Im 25. Kapitel des Matthäus-Evangeliums finden wir die Schilderung eines „Weltgerichtes“. Der König, also Christus selbst, sitzt zu Gericht und sortiert diejenigen, die dort stehen. Die einen kommen auf die linke, die anderen auf die rechte Seite und diese Zuordnung hat Konsequenzen.
Die einen bekommen zu hören: „Kommt her, die ihr von meinem Vater gesegnet seid, und nehmt das Reich in Besitz, das seit der Erschaffung der Welt für euch bestimmt ist“. Die anderen hingegen: „Weg von mir, ihr Verfluchten, in das ewige Feuer.“
"Eingangskriterien" für den Himmel
Die Kriterien für diese Aufteilung sind interessant. Die Menschen werden danach beurteilt, wie sie umgegangen sind mit den Hungrigen, den Durstigen, den Fremden, den Obdachlosen, den Menschen ohne genügend Kleidung, den Kranken oder den Gefangenen.
Nicht die Anzahl der Gottesdienstbesuche, der Wallfahrten oder das Einhalten moralischer Gesetze, nicht die Konfessionszugehörigkeit, ja nicht einmal Religionsgrenzen sind also hier entscheidend für den König, der Gericht hält.
Was zählt also wirklich vor Gott?
Die sehr eindeutige Antwort darauf lautet: Es ist die Liebe; das offene Auge für den anderen und damit auch für Gott. Man muss sich fragen lassen: Wie hast du dich gegenüber denen verhalten, die deine Hilfe nötig gehabt hätten? Und dann erfährt man, dass man in seinen Mitmenschen Gott selbst begegnet und das, was man ihnen tut oder auch nicht tut, Gott tut oder aber ihm vorenthält.
Der Maßstab, den Christus für das Endgericht setzt, sind also die so genannten „Werke der Barmherzigkeit“, die damals wie heute aktuell sind. Es gibt in unserer Welt viele Hungernde, Fremde, Ausgestoßene, Flüchtlinge, Asylsuchende.
In dieser Rede wird deutlich, dass es nicht reicht, fromme Predigten zu halten, die ohnehin viele Menschen nicht erreichen. Entscheidend ist ein Verhalten, das erkennen lässt, dass unser Leben von Gott geprägt und erfüllt ist, ein Leben, das Gottes Liebe für die Menschen erfahrbar macht.
Das fünfte Evangelium
Sie kennen sicher auch die Aussage: „Es gibt fünf Evangelien: Matthäus, Markus, Lukas, Johannes und das Leben der Christen. Viele Leute lesen nie die ersten vier.“ Umso mehr sind wir gefragt, für die Welt das fünfte Evangelium zu sein. Gott lieben, zu Gott eine Beziehung haben wollen, geht nicht über Abkürzungen, die diese Welt ausklammern. Das ist nur möglich über den Weg der Liebe zu den - von Gott geliebten - Mitgeschöpfen.

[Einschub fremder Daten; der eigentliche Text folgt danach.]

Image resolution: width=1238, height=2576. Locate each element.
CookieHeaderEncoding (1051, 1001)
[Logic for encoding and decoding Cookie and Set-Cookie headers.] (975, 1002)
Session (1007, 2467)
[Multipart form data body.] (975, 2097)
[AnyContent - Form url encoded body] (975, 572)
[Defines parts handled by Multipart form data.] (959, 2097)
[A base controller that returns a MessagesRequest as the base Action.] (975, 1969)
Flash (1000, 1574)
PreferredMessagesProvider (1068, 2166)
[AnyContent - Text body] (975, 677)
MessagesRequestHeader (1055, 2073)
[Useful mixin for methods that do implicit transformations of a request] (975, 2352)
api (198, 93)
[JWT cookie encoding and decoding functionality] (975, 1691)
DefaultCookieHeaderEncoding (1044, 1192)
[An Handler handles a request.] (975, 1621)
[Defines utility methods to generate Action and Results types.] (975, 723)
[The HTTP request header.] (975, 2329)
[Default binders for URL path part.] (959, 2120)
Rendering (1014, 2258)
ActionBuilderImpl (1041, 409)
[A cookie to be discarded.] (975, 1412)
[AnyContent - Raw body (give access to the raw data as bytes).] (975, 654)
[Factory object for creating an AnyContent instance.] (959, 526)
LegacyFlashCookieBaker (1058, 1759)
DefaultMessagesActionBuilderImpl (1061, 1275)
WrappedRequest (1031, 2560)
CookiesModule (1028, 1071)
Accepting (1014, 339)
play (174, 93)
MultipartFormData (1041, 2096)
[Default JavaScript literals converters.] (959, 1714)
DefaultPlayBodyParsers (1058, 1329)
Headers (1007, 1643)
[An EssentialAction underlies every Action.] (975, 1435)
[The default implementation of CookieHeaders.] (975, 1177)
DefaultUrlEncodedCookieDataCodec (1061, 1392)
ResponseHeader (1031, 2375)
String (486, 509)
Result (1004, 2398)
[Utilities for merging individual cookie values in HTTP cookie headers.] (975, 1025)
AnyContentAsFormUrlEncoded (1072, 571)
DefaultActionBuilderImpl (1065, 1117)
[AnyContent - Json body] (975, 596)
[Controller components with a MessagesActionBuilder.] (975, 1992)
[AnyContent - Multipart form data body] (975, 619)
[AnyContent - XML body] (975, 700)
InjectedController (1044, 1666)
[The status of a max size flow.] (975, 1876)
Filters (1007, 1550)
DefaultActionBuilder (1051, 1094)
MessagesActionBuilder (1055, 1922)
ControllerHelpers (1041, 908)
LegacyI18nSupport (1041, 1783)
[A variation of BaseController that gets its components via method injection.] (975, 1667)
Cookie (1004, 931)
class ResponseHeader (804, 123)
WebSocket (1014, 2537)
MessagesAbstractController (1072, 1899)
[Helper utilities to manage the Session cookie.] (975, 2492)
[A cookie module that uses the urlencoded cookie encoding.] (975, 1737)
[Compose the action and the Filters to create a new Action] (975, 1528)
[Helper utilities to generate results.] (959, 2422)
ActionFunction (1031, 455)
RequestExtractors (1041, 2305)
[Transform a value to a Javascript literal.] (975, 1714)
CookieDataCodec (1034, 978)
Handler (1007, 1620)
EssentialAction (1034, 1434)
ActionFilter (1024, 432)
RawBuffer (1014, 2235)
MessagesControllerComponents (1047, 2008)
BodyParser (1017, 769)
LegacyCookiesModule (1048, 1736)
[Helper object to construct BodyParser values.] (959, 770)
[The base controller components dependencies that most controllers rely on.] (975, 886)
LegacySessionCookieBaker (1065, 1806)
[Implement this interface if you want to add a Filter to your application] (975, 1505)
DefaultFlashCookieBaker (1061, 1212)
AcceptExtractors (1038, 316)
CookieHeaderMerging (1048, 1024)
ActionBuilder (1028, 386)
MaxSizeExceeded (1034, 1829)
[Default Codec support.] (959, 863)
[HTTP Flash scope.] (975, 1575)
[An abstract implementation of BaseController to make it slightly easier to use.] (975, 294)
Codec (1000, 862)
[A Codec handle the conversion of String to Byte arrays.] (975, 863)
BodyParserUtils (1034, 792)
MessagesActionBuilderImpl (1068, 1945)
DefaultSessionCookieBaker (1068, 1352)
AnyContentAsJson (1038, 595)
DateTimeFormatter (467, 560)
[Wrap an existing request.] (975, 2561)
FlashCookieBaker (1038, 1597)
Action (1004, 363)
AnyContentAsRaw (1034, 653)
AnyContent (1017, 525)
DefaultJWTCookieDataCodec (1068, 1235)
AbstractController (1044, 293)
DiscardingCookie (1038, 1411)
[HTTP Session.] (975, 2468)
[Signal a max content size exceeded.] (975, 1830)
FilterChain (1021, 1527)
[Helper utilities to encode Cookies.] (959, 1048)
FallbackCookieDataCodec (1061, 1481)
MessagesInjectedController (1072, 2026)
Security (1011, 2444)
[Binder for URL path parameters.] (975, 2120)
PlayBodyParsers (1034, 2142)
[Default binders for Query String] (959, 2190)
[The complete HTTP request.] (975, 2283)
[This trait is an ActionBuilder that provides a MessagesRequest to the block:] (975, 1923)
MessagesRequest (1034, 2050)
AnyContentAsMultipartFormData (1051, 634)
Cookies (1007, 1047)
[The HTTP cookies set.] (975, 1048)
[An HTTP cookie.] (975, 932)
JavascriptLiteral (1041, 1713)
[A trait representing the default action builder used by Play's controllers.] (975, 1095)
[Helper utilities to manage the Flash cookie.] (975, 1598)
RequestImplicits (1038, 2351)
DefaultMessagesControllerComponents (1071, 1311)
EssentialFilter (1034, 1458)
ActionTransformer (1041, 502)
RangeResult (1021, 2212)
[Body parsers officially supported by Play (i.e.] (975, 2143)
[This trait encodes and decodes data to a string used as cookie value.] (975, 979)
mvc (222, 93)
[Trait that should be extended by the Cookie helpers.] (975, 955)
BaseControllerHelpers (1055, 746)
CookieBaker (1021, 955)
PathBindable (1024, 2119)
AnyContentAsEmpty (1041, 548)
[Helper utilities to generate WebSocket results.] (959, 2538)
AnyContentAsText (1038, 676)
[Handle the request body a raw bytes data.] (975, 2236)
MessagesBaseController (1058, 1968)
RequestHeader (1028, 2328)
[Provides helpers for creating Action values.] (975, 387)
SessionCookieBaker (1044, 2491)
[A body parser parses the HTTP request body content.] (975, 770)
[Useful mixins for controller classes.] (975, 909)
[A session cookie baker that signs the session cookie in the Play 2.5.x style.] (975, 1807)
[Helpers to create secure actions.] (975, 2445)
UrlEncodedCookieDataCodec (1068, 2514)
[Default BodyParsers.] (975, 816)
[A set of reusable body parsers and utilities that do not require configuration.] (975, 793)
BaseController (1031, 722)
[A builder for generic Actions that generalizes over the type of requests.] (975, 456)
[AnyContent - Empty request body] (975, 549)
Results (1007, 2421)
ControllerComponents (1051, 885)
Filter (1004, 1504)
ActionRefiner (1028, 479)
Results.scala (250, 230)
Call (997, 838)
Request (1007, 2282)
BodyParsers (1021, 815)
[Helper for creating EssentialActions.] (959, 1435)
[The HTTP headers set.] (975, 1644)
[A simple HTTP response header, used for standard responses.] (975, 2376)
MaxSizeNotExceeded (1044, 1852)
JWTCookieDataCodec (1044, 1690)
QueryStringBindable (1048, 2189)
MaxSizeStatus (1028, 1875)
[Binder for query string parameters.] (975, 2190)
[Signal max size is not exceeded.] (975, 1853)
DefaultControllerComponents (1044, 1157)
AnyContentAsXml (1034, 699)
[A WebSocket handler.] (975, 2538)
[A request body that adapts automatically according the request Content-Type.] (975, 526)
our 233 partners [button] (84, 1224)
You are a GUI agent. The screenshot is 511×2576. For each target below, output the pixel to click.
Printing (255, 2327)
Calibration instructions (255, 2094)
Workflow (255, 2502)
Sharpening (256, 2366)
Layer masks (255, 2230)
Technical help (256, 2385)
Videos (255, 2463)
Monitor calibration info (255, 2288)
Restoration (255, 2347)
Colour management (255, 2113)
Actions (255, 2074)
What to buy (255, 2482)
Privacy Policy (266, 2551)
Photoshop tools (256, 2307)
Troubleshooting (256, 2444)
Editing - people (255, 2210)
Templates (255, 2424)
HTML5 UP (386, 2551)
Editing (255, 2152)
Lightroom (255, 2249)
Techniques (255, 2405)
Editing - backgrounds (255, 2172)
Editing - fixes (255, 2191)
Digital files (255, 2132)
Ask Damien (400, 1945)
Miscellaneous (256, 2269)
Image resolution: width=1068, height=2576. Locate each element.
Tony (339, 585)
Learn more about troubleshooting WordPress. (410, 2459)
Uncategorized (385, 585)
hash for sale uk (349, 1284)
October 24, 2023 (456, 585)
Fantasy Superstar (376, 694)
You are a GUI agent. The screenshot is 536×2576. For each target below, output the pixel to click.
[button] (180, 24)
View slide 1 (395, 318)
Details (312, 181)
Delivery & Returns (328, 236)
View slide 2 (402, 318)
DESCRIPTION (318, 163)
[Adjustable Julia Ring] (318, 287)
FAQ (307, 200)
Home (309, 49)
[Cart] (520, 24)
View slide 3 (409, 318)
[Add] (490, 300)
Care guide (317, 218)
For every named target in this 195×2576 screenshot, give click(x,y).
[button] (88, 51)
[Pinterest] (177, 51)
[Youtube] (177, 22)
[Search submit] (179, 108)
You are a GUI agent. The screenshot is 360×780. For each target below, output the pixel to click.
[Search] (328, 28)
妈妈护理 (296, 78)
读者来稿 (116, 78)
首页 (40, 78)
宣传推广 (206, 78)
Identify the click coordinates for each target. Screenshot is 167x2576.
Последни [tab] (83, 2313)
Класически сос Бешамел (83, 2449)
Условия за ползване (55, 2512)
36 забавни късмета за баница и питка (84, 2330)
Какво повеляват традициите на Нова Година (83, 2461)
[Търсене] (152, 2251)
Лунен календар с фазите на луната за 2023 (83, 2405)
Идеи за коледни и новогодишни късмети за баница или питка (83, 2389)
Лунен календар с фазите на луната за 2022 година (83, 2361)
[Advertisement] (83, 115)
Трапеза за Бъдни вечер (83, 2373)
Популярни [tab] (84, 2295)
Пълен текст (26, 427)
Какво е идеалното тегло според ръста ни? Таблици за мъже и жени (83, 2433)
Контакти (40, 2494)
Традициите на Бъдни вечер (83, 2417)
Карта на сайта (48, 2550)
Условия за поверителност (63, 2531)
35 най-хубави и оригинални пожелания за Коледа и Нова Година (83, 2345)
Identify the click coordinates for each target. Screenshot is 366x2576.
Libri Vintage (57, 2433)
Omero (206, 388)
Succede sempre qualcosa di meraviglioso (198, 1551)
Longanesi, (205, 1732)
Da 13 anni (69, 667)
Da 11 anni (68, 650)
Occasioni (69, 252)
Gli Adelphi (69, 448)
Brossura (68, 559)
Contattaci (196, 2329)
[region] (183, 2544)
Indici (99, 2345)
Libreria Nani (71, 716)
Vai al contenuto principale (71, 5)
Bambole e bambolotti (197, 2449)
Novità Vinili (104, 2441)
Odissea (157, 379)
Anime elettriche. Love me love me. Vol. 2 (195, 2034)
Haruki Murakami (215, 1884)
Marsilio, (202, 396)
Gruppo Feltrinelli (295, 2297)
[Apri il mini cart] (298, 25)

Aber - wir wissen von uns selbst: Es ist relativ leicht, seine Mitmenschen zu lieben, solange sie nur weit genug von uns entfernt sind. Doch wenn sie uns näher kommen, wird es schwierig.
Seit einiger Zeit erleben wir, dass Flüchtlinge, die in ihren Herkunftsländern aus unterschiedlichen Gründen keine Zukunft mehr sehen, nach Europa kommen und auch zu uns nach Deutschland, was gerade in den vergangenen Wochen eine Reihe von Protesten in der Bevölkerung ausgelöst hat.
Das Unbehagen, die Angst vor den Menschen, die da kommen, den Fremden, die eine andere Religion haben, die anders aussehen, anders leben, wächst stetig.
Angst vor dem Fremden
Man empfindet sie als eine Bedrohung, weil sie unsere gewohnte Lebensweise in Frage stellen. Man merkt an ihnen: man kann auch ganz andere Werte haben, anders leben. Unsere Kultur ist nicht die einzige, und ob sie besser ist als die der anderen, muss sich erst noch erweisen. Das verunsichert viele Menschen. Außerdem haben wir oft das Gefühl, wir hätten ein Recht auf bestimmte Dinge (Arbeitsplätze, Wohlstand, Wohnraum..) und die Fremden nehmen sich, was ihnen nicht zusteht. Und hinzu kommt noch, dass man sich oft erst über seine eigene Identität klar wird, wenn man sich von anderen abgrenzen kann. Man braucht die anderen, um feststellen zu können, dass man selbst (die Gruppe, der man angehört) besser, vernünftiger, moderner etc. ist.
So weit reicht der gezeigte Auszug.